── DATA IN THIS EXERCISE
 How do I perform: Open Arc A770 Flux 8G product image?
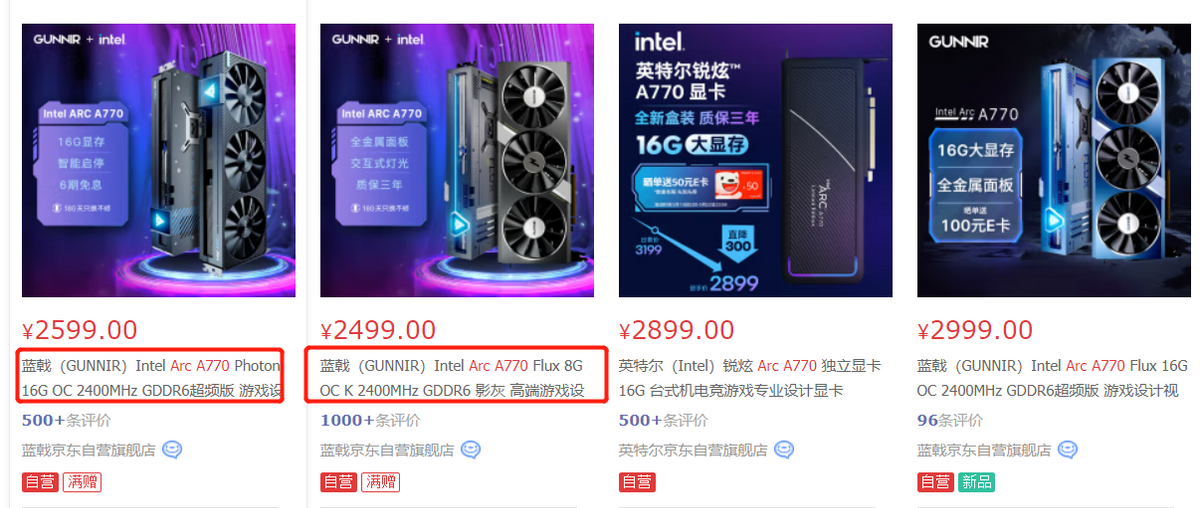457,160
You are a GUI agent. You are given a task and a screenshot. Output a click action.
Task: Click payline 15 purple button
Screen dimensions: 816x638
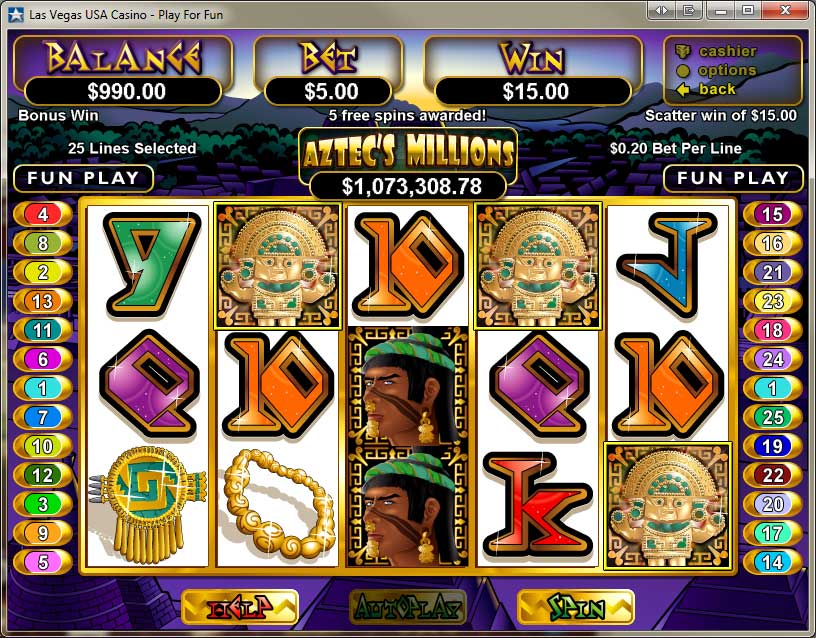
────
STATED PROBLEM: Recast the entries above as a JSON list of strings, one string per line, with blank lines and the pictures left out.

EXERCISE RESULT:
[
  " How do I perform: Open Arc A770 Flux 8G product image?",
  "457,160",
  "You are a GUI agent. You are given a task and a screenshot. Output a click action.",
  "Task: Click payline 15 purple button",
  "Screen dimensions: 816x638"
]